Students in the state school system deserve the same opportunities to excel at competitive sport as those in the independent sector
In the report Going the extra mile: excellence in competitive school sport, Ofsted finds that schools with high sporting standards have similarly high expectations in the classroom. Both help to cultivate an environment in which pupils excel.
Following the success of Team GB in the 2012 Olympics, Ofsted was keen to explore why so many winning athletes attended independent schools and examine the link between quality of competitive school sport and later sporting success.
The survey reveals unacceptable discrepancies between the proportion of pupils attending state schools and their representation in elite sport. For example, fewer than one in ten pupils across the country attend fee paying schools but they make up the majority of the players in the English Rugby Union premiership, and more than a third of players in top level cricket.

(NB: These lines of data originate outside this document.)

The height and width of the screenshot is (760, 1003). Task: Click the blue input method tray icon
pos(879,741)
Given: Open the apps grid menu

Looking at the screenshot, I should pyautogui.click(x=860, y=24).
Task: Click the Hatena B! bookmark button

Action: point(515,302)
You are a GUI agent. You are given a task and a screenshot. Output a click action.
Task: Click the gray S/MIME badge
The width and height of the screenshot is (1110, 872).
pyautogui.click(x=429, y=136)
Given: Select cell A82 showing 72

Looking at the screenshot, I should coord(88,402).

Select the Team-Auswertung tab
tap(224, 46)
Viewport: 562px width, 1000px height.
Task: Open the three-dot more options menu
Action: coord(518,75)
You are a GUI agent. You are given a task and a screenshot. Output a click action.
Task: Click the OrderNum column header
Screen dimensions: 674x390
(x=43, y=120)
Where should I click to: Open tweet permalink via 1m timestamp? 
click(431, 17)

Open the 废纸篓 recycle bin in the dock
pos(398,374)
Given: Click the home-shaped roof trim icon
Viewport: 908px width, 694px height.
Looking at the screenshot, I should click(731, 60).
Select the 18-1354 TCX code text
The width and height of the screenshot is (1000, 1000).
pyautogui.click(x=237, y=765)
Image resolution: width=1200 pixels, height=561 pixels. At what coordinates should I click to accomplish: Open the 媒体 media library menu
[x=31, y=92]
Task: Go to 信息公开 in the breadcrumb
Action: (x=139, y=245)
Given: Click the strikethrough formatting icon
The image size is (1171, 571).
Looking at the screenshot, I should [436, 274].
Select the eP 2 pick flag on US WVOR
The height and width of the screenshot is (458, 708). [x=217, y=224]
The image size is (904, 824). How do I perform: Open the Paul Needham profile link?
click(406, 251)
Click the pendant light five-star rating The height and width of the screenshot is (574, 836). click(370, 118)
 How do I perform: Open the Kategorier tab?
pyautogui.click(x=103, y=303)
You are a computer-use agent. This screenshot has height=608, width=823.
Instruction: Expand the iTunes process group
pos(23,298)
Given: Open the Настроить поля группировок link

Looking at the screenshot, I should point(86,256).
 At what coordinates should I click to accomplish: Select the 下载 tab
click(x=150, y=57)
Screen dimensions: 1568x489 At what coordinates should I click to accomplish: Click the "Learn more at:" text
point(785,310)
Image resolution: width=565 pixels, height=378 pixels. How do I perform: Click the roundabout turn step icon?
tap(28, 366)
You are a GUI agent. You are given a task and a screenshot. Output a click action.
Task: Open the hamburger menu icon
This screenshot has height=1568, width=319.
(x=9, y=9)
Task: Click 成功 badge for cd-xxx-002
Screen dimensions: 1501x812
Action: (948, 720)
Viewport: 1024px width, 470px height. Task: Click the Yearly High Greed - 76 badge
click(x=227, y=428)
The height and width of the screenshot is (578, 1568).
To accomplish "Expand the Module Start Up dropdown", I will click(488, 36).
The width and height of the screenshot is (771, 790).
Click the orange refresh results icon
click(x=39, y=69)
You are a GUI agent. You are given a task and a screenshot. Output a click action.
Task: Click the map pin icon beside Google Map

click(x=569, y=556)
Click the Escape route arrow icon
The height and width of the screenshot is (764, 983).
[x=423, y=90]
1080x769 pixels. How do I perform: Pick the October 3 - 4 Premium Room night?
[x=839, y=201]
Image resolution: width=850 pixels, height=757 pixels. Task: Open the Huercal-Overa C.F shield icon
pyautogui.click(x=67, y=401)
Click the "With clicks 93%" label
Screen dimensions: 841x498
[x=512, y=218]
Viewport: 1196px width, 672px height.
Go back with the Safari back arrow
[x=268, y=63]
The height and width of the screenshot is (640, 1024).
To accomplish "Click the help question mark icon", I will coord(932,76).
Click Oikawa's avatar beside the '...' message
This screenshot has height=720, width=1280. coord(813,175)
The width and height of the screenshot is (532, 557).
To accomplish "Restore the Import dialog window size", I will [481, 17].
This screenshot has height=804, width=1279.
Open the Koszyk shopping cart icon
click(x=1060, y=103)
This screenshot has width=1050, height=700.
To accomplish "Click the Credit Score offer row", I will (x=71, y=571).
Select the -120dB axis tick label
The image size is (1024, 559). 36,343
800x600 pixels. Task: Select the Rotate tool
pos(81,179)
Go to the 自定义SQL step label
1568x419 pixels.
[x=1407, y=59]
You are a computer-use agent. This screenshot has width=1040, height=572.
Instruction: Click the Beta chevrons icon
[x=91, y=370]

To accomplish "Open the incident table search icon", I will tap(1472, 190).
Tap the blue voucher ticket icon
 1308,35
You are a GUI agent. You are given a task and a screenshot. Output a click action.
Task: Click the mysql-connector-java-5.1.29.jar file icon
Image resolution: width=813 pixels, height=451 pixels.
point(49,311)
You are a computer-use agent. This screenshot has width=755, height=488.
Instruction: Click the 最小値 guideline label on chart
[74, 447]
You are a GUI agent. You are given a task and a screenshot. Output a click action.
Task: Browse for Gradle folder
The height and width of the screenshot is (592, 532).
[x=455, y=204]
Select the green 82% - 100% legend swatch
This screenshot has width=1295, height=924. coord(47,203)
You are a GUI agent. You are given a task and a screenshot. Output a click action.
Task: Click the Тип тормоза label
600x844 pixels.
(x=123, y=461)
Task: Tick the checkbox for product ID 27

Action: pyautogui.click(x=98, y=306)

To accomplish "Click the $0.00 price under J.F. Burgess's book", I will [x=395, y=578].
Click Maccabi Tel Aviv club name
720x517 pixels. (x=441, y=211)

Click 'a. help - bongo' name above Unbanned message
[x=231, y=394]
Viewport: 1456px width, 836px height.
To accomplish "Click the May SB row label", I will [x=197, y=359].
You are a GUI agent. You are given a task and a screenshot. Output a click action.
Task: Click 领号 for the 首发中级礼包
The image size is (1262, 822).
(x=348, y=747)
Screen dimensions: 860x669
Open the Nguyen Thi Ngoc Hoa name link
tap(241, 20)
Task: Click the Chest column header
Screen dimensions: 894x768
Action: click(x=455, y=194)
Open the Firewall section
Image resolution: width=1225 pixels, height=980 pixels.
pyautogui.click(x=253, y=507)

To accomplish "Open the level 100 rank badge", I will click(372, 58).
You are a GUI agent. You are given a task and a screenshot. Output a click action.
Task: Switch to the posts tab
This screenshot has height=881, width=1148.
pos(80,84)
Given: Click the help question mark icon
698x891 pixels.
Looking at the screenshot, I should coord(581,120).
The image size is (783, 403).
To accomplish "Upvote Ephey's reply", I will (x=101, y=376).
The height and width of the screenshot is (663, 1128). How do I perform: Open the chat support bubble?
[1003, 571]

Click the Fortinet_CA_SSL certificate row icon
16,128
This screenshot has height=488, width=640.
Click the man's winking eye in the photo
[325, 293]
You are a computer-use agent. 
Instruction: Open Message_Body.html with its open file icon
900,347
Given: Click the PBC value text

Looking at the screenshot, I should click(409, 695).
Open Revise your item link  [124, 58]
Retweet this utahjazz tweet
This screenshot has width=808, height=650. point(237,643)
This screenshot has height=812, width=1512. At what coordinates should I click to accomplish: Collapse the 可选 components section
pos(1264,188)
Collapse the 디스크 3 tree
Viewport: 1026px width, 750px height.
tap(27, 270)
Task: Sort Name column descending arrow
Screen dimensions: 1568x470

The survey finds that in the best schools, both independent and state, leaders recognise the benefits of competitive sport in building the school’s culture. They make sure that sport helps pupils to excel in the classroom and on the playing field.
Competitive sport thrives in schools with staff that dedicate time and energy to organising sport before, during and after-school, as well as at weekends. Schools identify particularly talented pupils and develop them through extra coaching whilst also ensuring that sport is accessible to pupils of all abilities.
However, only 13 per cent of headteachers of state schools surveyed for the report said that they expected all students to take part in competitive sport, and only 40% of young people said they regularly played sport outside school.
Launching the report on the morning of his speech to the Wellington Education Festival, where he will set out to reclaim the comprehensive ideal, Sir Michael Wilshaw said:
It simply cannot be right that state educated athletes are so woefully under-represented in our elite sports. Heads who treat competitive sport with suspicion or as an optional extra are not only denying youngsters the clear dividends that come with encouraging them to compete, they are also cementing the social inequality that holds our nation back.
Sport can have a transformative effect on schools and pupils. It is clear that a commitment to sporting excellence often reflects a culture of high expectations and achievement in the school as a whole. Schools that win on the field win in the exam hall.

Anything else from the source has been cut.